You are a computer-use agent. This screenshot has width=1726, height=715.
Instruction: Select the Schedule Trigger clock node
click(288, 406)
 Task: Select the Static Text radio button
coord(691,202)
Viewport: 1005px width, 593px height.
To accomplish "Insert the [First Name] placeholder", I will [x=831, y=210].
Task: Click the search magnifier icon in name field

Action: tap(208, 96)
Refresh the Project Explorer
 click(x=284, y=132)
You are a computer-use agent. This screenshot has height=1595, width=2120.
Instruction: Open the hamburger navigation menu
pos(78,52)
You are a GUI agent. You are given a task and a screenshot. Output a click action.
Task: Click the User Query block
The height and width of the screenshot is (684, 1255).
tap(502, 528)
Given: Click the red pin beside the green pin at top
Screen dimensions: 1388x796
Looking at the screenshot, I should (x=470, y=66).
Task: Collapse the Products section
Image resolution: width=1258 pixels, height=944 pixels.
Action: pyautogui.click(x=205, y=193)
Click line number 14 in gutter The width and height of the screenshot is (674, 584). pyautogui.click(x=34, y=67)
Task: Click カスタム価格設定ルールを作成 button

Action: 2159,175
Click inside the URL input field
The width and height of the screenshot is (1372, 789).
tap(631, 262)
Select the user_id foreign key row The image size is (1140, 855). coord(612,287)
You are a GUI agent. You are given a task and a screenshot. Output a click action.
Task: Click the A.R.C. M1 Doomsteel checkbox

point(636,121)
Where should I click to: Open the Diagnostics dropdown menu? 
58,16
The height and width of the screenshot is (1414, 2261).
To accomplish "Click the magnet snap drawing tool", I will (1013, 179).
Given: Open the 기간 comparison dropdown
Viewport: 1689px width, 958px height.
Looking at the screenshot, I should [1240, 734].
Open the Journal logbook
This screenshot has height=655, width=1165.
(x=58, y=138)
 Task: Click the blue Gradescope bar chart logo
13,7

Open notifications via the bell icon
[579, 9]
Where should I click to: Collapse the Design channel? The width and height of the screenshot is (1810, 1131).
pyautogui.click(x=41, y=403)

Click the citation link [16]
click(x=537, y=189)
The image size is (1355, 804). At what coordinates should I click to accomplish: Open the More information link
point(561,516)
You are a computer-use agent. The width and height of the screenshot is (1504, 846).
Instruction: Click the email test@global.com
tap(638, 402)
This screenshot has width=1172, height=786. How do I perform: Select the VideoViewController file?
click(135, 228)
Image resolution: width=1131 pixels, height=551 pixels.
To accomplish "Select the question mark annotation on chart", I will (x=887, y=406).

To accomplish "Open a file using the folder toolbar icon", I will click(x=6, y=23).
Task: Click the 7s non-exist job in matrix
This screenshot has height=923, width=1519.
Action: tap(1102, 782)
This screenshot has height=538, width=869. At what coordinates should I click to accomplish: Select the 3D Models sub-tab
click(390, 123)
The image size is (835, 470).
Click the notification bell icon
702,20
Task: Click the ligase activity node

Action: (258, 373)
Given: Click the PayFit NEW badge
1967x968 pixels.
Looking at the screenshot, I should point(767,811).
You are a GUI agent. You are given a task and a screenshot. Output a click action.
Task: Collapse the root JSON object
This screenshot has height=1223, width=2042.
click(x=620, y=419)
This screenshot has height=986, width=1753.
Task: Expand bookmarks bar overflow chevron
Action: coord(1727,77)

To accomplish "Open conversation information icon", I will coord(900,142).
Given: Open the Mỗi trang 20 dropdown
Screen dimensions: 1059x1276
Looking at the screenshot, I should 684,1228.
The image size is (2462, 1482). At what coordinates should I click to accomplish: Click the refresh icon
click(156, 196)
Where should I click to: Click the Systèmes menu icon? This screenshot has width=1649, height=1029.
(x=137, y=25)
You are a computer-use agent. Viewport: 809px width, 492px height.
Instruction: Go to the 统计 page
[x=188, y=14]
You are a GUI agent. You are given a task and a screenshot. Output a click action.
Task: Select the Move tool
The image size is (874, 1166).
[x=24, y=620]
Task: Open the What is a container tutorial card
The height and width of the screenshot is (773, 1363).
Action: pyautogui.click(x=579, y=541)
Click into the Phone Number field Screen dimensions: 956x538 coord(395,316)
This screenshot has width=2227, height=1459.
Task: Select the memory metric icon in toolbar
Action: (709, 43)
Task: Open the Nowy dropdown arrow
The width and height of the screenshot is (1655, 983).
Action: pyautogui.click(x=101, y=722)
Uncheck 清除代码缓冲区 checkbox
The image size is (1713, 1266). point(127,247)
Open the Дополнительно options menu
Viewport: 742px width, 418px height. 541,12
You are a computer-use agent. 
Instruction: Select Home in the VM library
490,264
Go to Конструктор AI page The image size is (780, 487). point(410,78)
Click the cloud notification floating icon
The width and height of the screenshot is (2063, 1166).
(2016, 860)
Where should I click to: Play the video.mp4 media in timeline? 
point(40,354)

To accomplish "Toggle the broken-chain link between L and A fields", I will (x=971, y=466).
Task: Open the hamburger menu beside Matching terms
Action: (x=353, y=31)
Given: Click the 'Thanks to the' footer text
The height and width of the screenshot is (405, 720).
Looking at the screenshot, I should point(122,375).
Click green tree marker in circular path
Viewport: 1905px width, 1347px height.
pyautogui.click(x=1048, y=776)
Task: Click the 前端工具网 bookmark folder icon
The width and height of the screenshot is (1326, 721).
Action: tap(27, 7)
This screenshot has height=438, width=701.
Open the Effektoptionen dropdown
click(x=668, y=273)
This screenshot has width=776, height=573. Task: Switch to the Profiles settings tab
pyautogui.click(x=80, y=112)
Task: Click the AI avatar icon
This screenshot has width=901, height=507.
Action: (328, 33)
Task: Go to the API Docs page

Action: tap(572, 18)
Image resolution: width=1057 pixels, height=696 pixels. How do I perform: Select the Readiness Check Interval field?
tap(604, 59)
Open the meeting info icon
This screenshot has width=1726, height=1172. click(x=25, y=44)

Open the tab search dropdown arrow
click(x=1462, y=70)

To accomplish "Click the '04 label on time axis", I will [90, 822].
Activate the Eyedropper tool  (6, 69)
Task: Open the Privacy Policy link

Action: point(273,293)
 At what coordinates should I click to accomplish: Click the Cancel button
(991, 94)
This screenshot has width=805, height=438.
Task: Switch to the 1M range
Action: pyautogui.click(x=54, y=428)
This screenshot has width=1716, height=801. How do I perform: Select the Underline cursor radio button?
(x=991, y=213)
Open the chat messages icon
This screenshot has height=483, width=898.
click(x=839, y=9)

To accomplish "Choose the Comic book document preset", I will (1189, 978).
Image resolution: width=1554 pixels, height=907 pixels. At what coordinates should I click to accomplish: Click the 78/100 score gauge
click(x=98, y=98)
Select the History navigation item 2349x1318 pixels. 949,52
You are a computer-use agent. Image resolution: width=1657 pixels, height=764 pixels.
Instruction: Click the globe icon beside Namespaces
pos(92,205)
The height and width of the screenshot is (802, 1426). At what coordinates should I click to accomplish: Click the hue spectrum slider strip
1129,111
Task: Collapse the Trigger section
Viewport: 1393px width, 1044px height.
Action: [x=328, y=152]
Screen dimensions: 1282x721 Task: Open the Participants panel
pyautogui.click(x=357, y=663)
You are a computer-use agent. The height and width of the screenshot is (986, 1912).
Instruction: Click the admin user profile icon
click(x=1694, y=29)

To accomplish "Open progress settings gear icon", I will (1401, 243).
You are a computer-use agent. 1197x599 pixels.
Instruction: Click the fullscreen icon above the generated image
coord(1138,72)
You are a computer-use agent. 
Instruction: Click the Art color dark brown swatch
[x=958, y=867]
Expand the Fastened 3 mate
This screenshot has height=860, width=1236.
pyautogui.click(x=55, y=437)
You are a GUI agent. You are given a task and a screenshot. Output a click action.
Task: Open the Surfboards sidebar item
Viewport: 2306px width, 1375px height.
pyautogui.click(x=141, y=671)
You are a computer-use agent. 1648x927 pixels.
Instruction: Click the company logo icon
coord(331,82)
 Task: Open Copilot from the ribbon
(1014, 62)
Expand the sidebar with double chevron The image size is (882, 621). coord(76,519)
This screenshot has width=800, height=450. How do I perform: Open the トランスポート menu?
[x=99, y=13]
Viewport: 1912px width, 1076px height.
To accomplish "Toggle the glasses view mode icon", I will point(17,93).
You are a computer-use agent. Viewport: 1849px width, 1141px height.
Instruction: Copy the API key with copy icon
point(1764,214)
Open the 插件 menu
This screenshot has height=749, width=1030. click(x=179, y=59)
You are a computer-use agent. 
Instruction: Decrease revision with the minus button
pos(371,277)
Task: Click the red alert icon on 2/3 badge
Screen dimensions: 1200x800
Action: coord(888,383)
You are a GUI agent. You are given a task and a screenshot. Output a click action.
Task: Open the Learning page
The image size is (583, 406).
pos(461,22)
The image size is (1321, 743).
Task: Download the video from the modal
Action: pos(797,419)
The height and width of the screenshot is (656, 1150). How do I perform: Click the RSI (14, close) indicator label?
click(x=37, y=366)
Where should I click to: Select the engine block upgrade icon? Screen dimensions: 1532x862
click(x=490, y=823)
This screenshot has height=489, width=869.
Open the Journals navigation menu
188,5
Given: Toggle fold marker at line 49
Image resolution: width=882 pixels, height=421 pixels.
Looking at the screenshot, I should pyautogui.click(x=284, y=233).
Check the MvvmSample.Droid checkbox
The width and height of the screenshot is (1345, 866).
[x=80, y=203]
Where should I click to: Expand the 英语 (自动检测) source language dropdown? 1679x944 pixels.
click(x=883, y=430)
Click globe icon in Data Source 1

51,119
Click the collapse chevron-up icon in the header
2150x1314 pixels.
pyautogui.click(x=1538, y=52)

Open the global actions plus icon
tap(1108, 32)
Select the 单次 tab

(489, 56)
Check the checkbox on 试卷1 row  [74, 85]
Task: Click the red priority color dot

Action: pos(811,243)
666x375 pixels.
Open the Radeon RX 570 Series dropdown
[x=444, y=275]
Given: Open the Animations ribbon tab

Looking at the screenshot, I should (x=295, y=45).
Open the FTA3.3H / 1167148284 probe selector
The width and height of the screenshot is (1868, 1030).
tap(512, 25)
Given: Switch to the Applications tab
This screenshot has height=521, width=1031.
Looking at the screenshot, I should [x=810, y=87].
◆ ◆ ◆ ◆ ◆ ◆ ◆
> _Exercise goal_
Gather from the entries above all lines that include the string "folder".

> _Response to this exercise_
To accomplish "Open a file using the folder toolbar icon", I will click(x=6, y=23).
Task: Click the 前端工具网 bookmark folder icon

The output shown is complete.